The diagnosis of a brain tumour whether arising from brain matter itself or spreading from a tumour elsewhere in the body is devastating news. The impact on the patient’s prognosis is life altering. But although traditionally thought to be a death sentence, this may not always be the case.

Traditionally having a diagnosis of a secondary brain tumour (or metastasis: one which has arisen from a tumour elsewhere in the body) was considered a death sentence. This concept is now changing. In some instances these tumours maybe amenable to removal and thereby improving the survival time of the patient.
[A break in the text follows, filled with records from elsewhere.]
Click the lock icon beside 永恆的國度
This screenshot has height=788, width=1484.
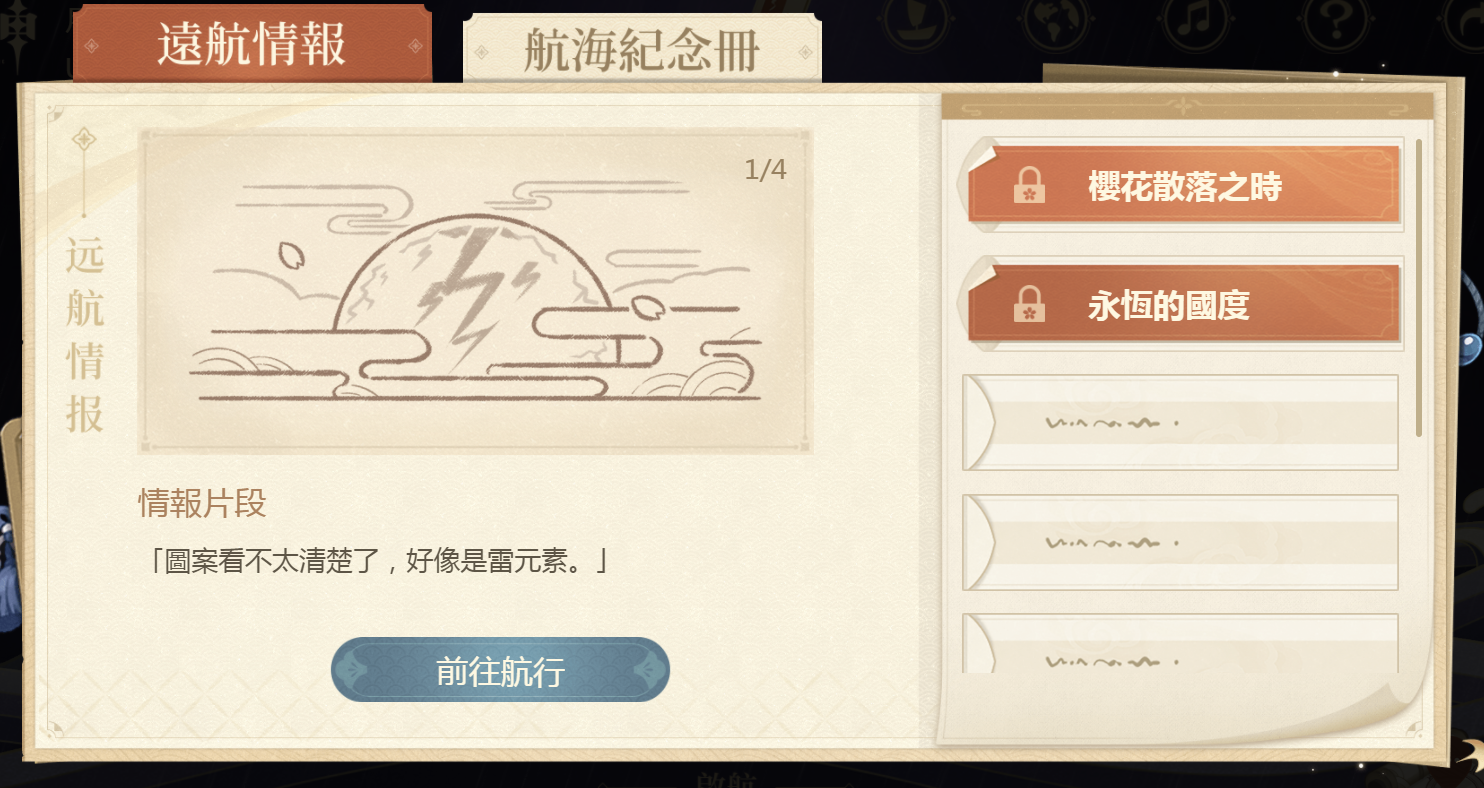pos(1029,305)
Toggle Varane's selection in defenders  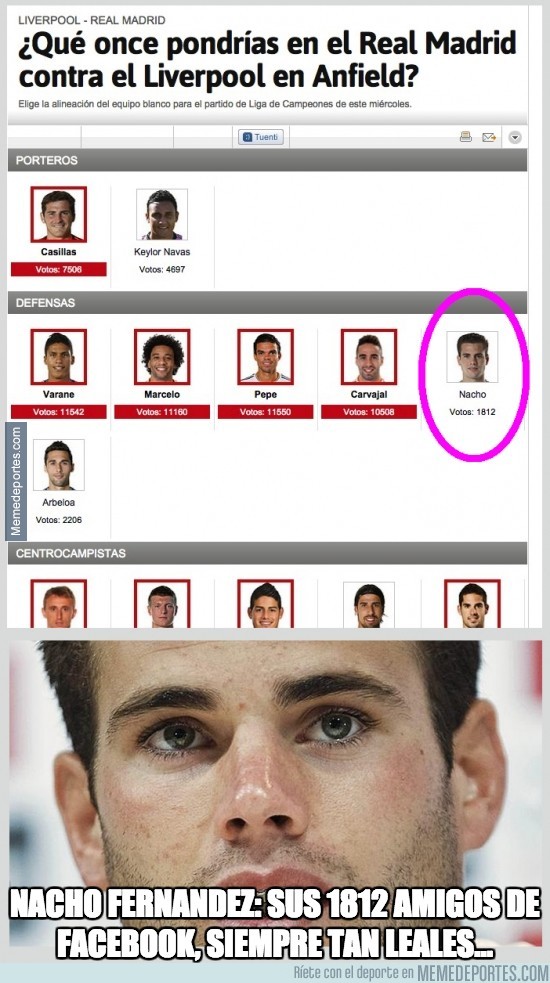tap(58, 357)
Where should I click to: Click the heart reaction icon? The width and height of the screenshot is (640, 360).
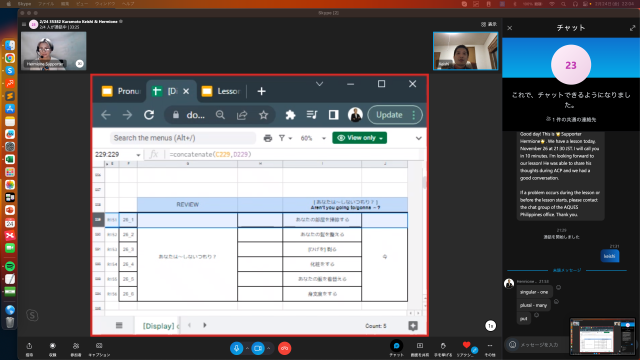point(467,345)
The treatment and management of these patients should be individualised taking into consideration multiple factors.

What are metastatic brain tumours?

  • commonest type of brain tumour
  • occur in 30% of all cancer patients
  • commonest tumours that spread to the brain are those which arise from:

bladder cancer
breast cancer
kidney cancer
skin cancer
colon cancer
lung cancer

  • Normally spread via the blood stream to other parts of the body-haematogenous spread, but can also spread from other methods.

The main problems associated with metastatic brain tumours arise from the tumour giving rise to pressure effects and swelling of brain tissue. This may give rise to serious symptoms:

Headaches
Vomiting/nausea
Visual problems
Seizures
Weakness of one side of the body
Problems with speech
Coma
Management options

Currently the treatment of metastatic lesions takes the form of three types of treatment or a combination of them. Surgical resection and consideration of resection is indicated by the factors mentioned below. As adjunct to surgery whole brain radiation may be given. Stereotactic radiosurgery which is now established is fast gaining popularity and is a form of targeted radiotherapy which is given after surgery or if there are multiple lesions. The evidence of improved prognosis is widening due to combination treatment thereby giving hope to those patients diagnosed with metastatic brain tumours.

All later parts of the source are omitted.